Task instructions:
Only one span of the listing below should come back. It runs from the line with "REAL Impact Score (171, 1784)" through the line with "Get Started (601, 21)", and each of its lines must be reproduced exactly.

Data for review:

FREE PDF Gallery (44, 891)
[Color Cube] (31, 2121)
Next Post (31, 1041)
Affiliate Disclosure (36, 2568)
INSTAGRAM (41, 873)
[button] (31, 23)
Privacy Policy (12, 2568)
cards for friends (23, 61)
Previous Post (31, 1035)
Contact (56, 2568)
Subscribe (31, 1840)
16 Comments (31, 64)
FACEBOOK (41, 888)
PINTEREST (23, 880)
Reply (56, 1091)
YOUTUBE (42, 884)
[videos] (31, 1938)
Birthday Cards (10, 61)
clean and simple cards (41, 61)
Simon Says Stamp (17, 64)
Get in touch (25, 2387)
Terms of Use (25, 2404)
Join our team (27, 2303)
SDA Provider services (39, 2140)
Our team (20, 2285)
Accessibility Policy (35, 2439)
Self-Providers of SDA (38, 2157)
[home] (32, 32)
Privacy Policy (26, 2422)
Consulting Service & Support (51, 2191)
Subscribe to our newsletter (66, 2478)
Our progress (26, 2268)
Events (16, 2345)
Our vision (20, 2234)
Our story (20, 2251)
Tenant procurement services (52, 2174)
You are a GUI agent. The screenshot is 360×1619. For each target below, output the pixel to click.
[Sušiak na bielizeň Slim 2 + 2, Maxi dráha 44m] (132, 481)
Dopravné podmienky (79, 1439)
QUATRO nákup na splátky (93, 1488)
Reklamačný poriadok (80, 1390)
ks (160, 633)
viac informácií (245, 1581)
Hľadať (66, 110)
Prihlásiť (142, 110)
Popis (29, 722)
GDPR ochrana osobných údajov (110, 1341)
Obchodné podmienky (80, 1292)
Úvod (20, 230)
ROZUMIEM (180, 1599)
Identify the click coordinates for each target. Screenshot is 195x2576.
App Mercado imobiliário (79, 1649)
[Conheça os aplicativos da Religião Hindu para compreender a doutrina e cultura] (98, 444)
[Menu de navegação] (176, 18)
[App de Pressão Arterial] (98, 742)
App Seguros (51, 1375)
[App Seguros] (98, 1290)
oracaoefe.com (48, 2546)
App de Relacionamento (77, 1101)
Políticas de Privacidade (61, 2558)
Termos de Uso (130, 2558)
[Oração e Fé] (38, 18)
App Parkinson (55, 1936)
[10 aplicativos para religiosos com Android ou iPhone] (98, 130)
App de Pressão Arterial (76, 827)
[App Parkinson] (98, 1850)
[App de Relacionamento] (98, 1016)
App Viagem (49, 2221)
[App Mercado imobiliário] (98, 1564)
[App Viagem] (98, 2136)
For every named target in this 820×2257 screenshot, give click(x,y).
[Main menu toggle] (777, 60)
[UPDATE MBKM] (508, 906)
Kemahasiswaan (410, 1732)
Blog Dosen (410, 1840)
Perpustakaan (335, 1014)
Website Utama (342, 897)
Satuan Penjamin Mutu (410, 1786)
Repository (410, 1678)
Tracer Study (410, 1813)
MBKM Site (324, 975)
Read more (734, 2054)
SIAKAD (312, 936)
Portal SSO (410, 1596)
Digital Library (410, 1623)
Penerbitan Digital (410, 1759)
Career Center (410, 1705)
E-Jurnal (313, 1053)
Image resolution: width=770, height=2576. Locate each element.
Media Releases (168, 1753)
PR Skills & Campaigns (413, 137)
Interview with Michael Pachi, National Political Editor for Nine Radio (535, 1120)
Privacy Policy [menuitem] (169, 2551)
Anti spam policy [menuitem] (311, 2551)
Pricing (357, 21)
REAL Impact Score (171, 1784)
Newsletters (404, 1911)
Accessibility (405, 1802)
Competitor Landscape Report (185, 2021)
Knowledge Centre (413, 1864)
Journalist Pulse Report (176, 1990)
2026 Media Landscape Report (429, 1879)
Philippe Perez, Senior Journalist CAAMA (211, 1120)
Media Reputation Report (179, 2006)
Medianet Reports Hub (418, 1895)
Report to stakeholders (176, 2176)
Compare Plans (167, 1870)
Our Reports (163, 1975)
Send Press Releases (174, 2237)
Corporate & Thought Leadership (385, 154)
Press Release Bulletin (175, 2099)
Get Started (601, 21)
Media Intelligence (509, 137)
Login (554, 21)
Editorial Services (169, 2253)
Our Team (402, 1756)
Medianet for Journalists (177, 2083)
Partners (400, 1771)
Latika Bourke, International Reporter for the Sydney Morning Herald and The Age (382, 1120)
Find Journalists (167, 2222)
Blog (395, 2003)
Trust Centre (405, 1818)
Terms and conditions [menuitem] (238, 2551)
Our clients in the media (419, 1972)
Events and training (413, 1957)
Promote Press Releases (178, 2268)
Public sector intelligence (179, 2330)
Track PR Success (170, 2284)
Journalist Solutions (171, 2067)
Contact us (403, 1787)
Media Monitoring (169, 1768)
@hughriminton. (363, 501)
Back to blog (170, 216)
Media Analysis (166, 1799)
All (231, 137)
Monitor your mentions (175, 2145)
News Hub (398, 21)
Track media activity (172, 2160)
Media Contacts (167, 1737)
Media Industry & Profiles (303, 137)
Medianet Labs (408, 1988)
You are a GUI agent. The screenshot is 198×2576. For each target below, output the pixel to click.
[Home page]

Exercise answer:
REAL Impact Score (171, 1784)
Newsletters (404, 1911)
Accessibility (405, 1802)
Competitor Landscape Report (185, 2021)
Knowledge Centre (413, 1864)
Journalist Pulse Report (176, 1990)
2026 Media Landscape Report (429, 1879)
Philippe Perez, Senior Journalist CAAMA (211, 1120)
Media Reputation Report (179, 2006)
Medianet Reports Hub (418, 1895)
Report to stakeholders (176, 2176)
Compare Plans (167, 1870)
Our Reports (163, 1975)
Send Press Releases (174, 2237)
Corporate & Thought Leadership (385, 154)
Press Release Bulletin (175, 2099)
Get Started (601, 21)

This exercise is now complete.